Chercher son modèle et trouver son double ?

Dossier : France/Québec : (se) comparer
Les usages de l’exemple québécois/canadien dans la conception des réformes pénales et pénitentiaires françaises depuis les années 2000
Par Jean Bérard, Gilles Chantraine
L’article analyse les sens donnés depuis le début des années 2000 à la référence au modèle constitué par le système pénal canadien. D’abord, dans les années 2000, l’articulation, dans le modèle pénitentiaire canadien, de reconnaissance des droits, d’évaluation des risques et de classification des prisonniers apparaît aux réformateurs français comme une réponse aux injonctions contradictoires qui leur sont adressées, entre la nécessité d’améliorer la condition pénitentiaire et celle de gérer une inflation carcérale résultant de politiques sécuritaires.
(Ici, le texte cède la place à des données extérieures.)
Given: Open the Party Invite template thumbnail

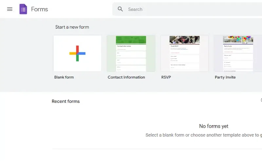Looking at the screenshot, I should (x=238, y=54).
Ensuite, après l’alternance de 2012, le modèle canadien est de nouveau mobilisé sur la base des « savoirs experts » qu’il produit en matière d’évaluation des sanctions pénales, cette fois pour promouvoir de nouvelles mesures alternatives à l’incarcération. Mais cette référence se heurte à la politisation intense de la thématique de l’insécurité. Sur ce point, le Canada est moins un modèle lointain qu’un pays traversé par des tensions très comparables autour de la définition des politiques pénales et pénitentiaires.